A questão é se essas assinaturas podem ser usadas para identificar uma pessoa com pouquíssima ou nenhuma margem de dúvida, como prova, Bork pensa que é possível, mas não apenas por meio do 16S rDNA. Ao invés disso ele acredita que os investigadores precisam sequenciar totalmente o DNA da amostra da cena do crime e do microbioma dos suspeitos, para diferenciar as pequenas diferenças entre micro-organismos da mesma espécie e entre suas estirpes. Até o momento, o grupo de Bork estudou aproximadamente 3500 pessoas com esta técnica e todos eram únicos. Por conta da necessidade de extenso sequenciamento, o custo desta abordagem é muito alto.
Outro problema é que as bactérias, presentes em cada indivíduo, e a composição da comunidade microbiana mudam ao longo do tempo. A assinatura deixada por um assassino na cena do crime de uma década atrás pode não corresponder exatamente a sua nuvem microbiana hoje. O microbioma também muda de acordo com o país e o uso de antibióticos pode alterá-lo radicalmente. Criminosos inteligentes podem tomar alguns comprimidos antes de cometer os crimes, assim como outros que já queimaram os dedos com ácido ou outras técnicas, segundo Rob Knight, um dos pioneiros deste novo campo de pesquisa da Univerisade da Califórnia, San Diego.
Para ajudar na resolução de crimes, os analistas forenses precisariam do equivalente a uma biblioteca de impressões digitais: uma base de dados de perfis de microbioma conhecidos para que se possa comparar a evidência da cena de um crime. Ou seja, precisariam de cerca de 8 milhões de amostras de fezes ou pele. Gilbert acredita que este banco de dados pode ser construído da mesma forma que o foram os de impressões digitais, gradualmente, começando com criminosos condenados.
Mesmo que os microbiologistas não possam identificar um culpado em particular, um microbioma deixado na cena do crime pode conter pistas importantes. Tais como se o autor é mulher ou homem, fumante, onde mora, por exemplo.
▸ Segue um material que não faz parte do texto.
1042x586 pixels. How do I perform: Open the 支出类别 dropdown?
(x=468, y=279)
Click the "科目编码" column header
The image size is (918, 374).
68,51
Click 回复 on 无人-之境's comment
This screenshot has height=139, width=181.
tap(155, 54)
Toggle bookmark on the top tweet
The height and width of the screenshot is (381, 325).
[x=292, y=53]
Um grupo de pesquisadores de Xangai, China, encontraram grandes diferenças entre microbiomas da pele de pessoas que vivem em áreas urbanas, suburbanas ou rurais.
No falso crime de Gilbert a comparação das assinaturas dos dois intrusos com um banco de dados de milhares de pessoas, construído por ele com base na abundância relativa de grupos taxonômicos particulares, previu que um dos assaltantes tomava, pelo menos, 10 bebidas alcoólicas por semana e que o outro estava sob medicação para dor de cabeça. Ele estava certo em ambas afirmações. Ao ouvir isso George Duncan, investigador responsável pela organização do falso crime, ficou chocado.
Bork afirma que muitas destas associações são instáveis. Por exemplo, dois grupos afirmaram que a microbiota de pacientes diabéticos e não diabéticos são distintas, mas uma análise feita por Bork mostrou que essa diferença é decorrente do uso de metformina (medicamento) e não uma assinatura da doença.
Gilbert está tentando melhorar o seu banco de dados através do recrutamento de mais pessoas em Chicago e na Flórida, com empregos e estilos de vida que deixam uma marca particularmente forte no microbioma, como padeiros, agricultores, vegetarianos e veganos.
Uma coisa é certa, os cientistas terão de ser cuidadosos, a ciência já colocou muitos inocentes na cadeia, no passado. Assim, a última coisa que queremos é acusar e estragar a vida de pessoas com microbiota semelhante à encontrada numa cena de crime, afirma Ravel.